(Beginning of Records to process)
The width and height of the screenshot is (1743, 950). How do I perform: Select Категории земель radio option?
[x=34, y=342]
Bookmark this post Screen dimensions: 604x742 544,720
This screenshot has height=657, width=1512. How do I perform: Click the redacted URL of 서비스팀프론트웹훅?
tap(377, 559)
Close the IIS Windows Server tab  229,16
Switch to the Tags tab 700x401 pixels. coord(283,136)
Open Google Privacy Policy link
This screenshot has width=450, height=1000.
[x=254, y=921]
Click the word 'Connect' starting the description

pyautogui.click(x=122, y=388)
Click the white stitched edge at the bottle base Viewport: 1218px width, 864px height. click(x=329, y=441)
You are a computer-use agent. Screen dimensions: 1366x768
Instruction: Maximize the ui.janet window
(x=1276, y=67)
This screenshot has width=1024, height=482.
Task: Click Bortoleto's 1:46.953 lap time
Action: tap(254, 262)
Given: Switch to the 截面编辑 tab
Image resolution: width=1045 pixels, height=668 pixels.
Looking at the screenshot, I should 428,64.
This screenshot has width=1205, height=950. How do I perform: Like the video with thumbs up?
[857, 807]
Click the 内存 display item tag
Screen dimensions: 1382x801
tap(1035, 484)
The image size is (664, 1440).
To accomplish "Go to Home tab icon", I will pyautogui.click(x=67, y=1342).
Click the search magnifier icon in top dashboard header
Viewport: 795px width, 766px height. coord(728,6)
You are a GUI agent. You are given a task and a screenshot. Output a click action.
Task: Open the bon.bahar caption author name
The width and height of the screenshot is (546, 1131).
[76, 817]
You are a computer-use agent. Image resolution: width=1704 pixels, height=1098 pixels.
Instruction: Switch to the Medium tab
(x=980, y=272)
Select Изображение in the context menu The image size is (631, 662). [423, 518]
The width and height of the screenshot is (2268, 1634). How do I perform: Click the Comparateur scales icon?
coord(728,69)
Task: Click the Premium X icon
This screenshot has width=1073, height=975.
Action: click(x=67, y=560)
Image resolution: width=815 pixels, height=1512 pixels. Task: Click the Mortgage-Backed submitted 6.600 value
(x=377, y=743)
(End of Records to process)
Your goal – What is needed here is an exact copy of all the records above.

Problem solution –
The width and height of the screenshot is (1743, 950). How do I perform: Select Категории земель radio option?
[x=34, y=342]
Bookmark this post Screen dimensions: 604x742 544,720
This screenshot has height=657, width=1512. How do I perform: Click the redacted URL of 서비스팀프론트웹훅?
tap(377, 559)
Close the IIS Windows Server tab  229,16
Switch to the Tags tab 700x401 pixels. coord(283,136)
Open Google Privacy Policy link
This screenshot has width=450, height=1000.
[x=254, y=921]
Click the word 'Connect' starting the description

pyautogui.click(x=122, y=388)
Click the white stitched edge at the bottle base Viewport: 1218px width, 864px height. click(x=329, y=441)
You are a computer-use agent. Screen dimensions: 1366x768
Instruction: Maximize the ui.janet window
(x=1276, y=67)
This screenshot has width=1024, height=482.
Task: Click Bortoleto's 1:46.953 lap time
Action: tap(254, 262)
Given: Switch to the 截面编辑 tab
Image resolution: width=1045 pixels, height=668 pixels.
Looking at the screenshot, I should 428,64.
This screenshot has width=1205, height=950. How do I perform: Like the video with thumbs up?
[857, 807]
Click the 内存 display item tag
Screen dimensions: 1382x801
tap(1035, 484)
The image size is (664, 1440).
To accomplish "Go to Home tab icon", I will pyautogui.click(x=67, y=1342).
Click the search magnifier icon in top dashboard header
Viewport: 795px width, 766px height. coord(728,6)
You are a GUI agent. You are given a task and a screenshot. Output a click action.
Task: Open the bon.bahar caption author name
The width and height of the screenshot is (546, 1131).
[76, 817]
You are a computer-use agent. Image resolution: width=1704 pixels, height=1098 pixels.
Instruction: Switch to the Medium tab
(x=980, y=272)
Select Изображение in the context menu The image size is (631, 662). [423, 518]
The width and height of the screenshot is (2268, 1634). How do I perform: Click the Comparateur scales icon?
coord(728,69)
Task: Click the Premium X icon
This screenshot has width=1073, height=975.
Action: click(x=67, y=560)
Image resolution: width=815 pixels, height=1512 pixels. Task: Click the Mortgage-Backed submitted 6.600 value
(x=377, y=743)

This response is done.